Smith takes up the task of telling this history through—but more often, despite—institutions of power. Some institutions propagate mythic and racist representations of Black lives, while others are legal and economic. Whether at heavily policed libraries at elite schools, or on a guided tour of a Southern plantation where she hears microaggressions, Smith is alert to institutional biases of all kinds. In a moment that feels especially resonant today, Smith writes: “An institution—a government, an industry, a bank, a church, a university—is not a family. But like parents and loved ones, institutions purport to be invested in our care. As with kin, we are bound to them.”

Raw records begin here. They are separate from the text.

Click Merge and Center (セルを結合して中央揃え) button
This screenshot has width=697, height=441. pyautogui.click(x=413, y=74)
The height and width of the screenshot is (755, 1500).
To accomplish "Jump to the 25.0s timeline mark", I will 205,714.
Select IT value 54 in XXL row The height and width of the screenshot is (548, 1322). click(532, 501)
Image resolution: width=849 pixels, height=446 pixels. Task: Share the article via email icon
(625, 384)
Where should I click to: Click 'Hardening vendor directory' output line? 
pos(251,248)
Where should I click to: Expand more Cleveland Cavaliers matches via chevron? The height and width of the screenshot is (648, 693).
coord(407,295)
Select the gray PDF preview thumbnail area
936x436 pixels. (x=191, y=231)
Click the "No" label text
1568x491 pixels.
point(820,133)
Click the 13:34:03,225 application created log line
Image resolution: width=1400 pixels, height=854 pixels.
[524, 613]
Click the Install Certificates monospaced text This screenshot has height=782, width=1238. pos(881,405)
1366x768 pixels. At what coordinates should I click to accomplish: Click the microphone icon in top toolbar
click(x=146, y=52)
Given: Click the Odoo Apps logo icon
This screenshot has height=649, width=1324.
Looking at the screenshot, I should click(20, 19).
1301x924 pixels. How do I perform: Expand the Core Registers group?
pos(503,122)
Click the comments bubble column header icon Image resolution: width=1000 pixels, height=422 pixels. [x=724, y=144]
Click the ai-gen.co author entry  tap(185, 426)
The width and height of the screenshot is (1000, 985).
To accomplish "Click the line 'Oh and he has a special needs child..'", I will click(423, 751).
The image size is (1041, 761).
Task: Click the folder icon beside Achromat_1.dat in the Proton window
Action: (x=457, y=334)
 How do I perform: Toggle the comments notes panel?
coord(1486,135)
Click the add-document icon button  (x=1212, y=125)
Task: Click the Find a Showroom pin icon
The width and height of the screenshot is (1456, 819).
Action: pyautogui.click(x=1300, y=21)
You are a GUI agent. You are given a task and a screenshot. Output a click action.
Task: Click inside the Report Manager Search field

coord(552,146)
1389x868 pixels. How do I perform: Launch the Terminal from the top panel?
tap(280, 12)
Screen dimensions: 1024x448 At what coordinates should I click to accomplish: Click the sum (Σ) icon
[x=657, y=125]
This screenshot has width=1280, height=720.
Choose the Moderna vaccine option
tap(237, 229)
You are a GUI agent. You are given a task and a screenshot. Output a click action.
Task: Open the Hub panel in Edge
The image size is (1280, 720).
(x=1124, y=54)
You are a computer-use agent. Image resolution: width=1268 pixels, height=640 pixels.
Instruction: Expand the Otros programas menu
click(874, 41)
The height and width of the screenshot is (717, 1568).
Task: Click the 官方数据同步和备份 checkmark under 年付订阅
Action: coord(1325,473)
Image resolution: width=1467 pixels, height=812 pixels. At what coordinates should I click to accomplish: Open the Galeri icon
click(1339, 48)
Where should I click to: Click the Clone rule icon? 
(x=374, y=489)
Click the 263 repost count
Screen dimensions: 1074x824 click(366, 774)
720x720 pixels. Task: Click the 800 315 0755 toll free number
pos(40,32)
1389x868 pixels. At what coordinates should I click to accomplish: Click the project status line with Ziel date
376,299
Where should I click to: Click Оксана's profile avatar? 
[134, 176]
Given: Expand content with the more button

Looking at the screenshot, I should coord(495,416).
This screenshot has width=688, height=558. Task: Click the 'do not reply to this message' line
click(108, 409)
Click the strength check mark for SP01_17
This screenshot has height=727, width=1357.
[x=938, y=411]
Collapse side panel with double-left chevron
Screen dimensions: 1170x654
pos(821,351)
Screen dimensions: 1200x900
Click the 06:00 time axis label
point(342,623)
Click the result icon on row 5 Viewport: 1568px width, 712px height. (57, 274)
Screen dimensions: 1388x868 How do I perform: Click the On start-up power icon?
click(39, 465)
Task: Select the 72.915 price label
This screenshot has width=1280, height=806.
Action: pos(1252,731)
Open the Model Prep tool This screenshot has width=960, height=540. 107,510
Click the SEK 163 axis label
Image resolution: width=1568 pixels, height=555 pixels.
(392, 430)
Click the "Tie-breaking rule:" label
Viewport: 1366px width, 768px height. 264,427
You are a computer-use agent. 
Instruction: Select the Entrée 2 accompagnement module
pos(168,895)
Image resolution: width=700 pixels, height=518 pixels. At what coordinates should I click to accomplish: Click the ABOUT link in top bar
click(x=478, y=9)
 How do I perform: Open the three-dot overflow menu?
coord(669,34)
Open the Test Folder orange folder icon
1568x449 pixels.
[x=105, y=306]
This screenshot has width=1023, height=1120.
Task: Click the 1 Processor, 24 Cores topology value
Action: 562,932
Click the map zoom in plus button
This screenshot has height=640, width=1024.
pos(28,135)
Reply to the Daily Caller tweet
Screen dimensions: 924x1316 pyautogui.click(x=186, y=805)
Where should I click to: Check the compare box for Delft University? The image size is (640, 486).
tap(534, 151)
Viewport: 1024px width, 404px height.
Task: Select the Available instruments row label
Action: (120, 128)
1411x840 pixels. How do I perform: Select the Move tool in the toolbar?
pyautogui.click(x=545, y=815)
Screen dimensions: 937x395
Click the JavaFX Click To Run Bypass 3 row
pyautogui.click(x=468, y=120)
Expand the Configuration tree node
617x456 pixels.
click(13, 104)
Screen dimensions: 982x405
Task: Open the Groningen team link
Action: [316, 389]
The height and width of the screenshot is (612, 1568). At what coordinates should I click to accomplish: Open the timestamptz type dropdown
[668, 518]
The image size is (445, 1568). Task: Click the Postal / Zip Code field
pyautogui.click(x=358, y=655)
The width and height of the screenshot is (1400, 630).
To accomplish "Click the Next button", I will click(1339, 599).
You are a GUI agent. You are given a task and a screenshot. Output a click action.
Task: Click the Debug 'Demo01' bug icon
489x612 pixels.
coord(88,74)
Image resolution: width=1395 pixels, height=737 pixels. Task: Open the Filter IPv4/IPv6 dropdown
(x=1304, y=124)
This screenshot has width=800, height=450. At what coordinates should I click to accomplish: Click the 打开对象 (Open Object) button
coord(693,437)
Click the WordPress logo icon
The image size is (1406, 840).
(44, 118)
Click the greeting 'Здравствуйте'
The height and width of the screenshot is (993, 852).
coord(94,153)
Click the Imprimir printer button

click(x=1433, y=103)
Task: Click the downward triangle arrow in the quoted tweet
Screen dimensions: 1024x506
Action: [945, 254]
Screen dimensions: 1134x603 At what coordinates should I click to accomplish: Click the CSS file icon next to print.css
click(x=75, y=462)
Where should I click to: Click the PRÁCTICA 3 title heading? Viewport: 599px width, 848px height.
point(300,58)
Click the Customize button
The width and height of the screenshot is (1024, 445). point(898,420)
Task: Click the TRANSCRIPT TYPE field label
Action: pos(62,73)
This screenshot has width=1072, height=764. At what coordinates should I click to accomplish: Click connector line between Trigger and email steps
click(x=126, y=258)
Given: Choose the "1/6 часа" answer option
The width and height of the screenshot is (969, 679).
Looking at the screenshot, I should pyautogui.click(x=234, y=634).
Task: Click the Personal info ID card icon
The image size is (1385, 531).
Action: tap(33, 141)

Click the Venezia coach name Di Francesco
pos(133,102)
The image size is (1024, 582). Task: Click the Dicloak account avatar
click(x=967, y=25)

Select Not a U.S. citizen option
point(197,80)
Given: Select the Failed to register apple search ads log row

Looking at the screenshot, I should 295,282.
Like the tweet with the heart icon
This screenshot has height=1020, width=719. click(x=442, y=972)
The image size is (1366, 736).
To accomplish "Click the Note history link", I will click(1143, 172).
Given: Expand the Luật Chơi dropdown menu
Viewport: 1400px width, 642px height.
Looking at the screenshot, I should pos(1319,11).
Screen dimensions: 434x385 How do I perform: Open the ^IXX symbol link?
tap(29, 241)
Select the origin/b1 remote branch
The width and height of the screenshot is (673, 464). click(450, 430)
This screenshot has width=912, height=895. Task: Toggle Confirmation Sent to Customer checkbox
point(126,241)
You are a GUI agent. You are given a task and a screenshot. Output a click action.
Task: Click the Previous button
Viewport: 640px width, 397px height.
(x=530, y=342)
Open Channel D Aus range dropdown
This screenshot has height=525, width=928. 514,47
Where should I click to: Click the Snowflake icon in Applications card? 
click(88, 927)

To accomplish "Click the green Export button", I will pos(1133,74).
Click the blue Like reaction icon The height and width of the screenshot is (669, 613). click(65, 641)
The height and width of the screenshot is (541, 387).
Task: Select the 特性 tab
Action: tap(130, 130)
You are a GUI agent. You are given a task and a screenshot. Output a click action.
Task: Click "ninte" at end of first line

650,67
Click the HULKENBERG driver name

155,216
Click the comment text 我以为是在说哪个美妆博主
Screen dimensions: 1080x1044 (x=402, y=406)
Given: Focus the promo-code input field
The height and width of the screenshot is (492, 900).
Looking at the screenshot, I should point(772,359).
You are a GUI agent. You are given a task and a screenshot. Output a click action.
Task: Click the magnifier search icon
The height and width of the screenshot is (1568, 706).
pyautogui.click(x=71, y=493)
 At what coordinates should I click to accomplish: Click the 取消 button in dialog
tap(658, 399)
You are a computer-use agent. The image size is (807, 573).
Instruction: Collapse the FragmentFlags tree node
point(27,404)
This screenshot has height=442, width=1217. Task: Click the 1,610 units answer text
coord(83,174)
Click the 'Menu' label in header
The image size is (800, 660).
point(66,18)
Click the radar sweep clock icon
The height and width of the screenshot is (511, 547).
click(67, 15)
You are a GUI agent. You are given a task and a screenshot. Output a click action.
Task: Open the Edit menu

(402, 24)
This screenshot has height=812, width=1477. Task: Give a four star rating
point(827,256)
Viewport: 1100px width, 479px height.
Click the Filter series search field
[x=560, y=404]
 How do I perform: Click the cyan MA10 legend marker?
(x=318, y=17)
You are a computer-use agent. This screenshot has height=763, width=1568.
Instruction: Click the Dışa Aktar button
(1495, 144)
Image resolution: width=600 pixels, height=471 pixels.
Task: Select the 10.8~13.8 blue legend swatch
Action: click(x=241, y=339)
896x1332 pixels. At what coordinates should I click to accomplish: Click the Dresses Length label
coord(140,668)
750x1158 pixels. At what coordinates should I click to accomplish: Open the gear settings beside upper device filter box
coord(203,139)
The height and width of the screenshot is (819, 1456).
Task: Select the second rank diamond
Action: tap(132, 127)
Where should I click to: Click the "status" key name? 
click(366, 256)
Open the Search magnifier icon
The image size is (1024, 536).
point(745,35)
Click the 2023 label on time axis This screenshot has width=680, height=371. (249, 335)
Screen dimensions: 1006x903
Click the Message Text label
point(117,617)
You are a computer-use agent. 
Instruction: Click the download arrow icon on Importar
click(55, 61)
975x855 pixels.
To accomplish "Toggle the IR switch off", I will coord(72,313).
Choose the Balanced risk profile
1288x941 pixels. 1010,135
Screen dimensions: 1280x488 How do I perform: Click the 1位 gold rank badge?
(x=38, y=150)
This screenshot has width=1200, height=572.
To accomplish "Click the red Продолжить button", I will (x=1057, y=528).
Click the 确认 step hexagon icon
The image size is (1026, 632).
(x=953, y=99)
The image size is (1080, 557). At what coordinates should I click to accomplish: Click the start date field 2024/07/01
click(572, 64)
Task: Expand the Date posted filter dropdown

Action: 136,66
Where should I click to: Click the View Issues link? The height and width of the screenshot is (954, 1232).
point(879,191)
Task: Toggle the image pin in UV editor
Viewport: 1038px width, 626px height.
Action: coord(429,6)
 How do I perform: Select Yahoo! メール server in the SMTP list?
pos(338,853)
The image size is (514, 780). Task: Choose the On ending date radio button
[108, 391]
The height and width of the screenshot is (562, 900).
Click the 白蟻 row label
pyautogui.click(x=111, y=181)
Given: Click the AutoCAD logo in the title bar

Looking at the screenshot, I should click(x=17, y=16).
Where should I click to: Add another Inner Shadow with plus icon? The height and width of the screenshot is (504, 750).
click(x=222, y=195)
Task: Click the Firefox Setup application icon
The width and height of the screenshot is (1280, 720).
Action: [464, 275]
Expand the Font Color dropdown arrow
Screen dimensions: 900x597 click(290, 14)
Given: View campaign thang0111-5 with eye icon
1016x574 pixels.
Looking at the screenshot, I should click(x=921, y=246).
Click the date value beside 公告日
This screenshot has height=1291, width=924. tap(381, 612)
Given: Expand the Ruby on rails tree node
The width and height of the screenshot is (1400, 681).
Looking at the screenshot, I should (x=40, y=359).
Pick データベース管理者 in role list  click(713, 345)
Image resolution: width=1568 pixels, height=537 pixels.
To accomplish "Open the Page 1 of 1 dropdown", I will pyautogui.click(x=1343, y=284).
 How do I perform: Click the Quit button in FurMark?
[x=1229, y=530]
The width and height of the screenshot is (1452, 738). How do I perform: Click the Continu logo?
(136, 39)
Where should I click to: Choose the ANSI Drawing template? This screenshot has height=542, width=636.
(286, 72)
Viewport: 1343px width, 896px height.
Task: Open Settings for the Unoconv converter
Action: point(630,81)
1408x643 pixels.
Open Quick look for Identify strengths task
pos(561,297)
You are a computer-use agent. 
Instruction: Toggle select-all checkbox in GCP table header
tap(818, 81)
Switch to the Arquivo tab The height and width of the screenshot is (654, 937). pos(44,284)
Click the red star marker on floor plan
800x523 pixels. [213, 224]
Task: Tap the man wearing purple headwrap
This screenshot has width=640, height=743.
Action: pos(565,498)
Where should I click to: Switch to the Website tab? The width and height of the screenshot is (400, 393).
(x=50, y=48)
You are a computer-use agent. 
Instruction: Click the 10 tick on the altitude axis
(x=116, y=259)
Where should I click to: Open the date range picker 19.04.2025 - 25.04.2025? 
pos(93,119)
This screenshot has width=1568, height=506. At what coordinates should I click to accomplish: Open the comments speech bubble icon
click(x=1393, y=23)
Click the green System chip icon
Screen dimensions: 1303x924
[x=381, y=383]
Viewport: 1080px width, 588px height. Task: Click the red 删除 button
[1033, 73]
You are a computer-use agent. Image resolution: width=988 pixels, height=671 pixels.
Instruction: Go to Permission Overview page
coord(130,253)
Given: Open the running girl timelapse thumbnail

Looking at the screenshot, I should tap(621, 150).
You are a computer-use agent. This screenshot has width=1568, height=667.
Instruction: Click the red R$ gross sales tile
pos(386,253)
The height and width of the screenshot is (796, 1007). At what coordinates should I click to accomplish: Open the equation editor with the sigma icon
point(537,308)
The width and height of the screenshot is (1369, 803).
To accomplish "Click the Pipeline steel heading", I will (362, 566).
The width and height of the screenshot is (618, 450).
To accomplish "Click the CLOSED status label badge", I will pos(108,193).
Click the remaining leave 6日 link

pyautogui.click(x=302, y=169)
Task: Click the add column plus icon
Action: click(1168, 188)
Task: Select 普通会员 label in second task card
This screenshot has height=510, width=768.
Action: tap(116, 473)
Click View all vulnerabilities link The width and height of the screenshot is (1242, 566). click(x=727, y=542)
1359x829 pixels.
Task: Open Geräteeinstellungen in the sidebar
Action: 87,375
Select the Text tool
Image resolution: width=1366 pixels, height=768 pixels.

As a poet, however, Smith is hopeful that words may unbind us from hegemonic institutions. Subtle distinctions, like suffixes or differences in capitalization, can reveal powerful truths. The book arises from a reality in which the “Free” are granted a different form of being and belonging from the “Freed.” Freedom is a given for some, a contingency for others; some are “wanted,” others “Wanted.” Nursing her twin sons—born prematurely during a period of mourning for Trayvon Martin, a young Black life lost to racist violence—Smith reflects that each fragile baby is “cleft from and cleaving to the other,” and how a single word can connote both rupture and repair. In the final chapter, Smith is “captivated” by the beauty of Black equestrians (“the first American cowboys,” she reminds us) during a large family gathering in Mississippi, which renews her hope in a reclaimed, liberating lineage.
Smith believes in the “language of the soul,” and she is informed by traditions of Black and Christian spirituality. Subtitled A Plea for the American Soul, the book echoes the testimonies, tunes, intimacies, and soul-stirring landscapes of W. E. B. Du Bois’s The Souls of Black Folk. More importantly, she gestures towards an all-encompassing faith, religious or otherwise, in something bigger than one’s immediate reality.
What if our survival means learning to admit that we are bound to something outside of ourselves and outside of the time to which we belong? Not as a retreat or space from the experience of difficulty, but as a way of moving past the limits of fear, pain, and ego, and into the fullness of our actual selves—the fullness of actual reality? What if these are the terms of the freedom that we in this country so desperately seek?
If you’re seeking an affirmation that some bonds connect you to communities of care, that your soul is capable of (and responsible for) nursing history, just as it has nursed you, and that you do indeed have a soul, To Free the Captives is for you.